The gazetteer is the biggest innovation; the location of many casualties is linked to gazetteer entry providing information on the geognaphical location and the military context to that casualty. The gazetteer is taken from the seminal work A Gazetteer of the Second Anglo-Boer War 1899-1902 by HM & MGM Jones, Military Press 1999. In the published work there are 2,348 entries. The work on the revised casualty roll has introduced a further 300 entries and this now makes the gazetteer contained within this database to be the most comprehensive ever for the Anglo-Boer War.
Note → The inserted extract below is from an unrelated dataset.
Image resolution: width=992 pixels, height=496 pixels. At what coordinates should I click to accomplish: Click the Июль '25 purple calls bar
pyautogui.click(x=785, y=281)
The recording of casualty locations has been imprecise for many reasons; unfamiliarity with the Afrikaans language, use of names that have passed out of usage, the location the casualty roll was prepared is often used. Many of the casualties of the battle of Biddulsphberg are shown in the casualty roll as Senekal, this is the place where the troops retired to and the casualty roll prepared. For these reasons the location given in the casualty roll is wrong or mis-leading. In the Natal Field Force roll very often ‘Natal’ is given as the location for the battles on the Tugela Heights and ‘Spion Kop’ is given incorrectly for casualties on the neighbouring Twin Peaks. In other instances casualties for important actions, such as where a Victoria Cross was won, many VC actions have been ‘hidden’ by this geographic opaqueness; in The Register they are revealed for the first time.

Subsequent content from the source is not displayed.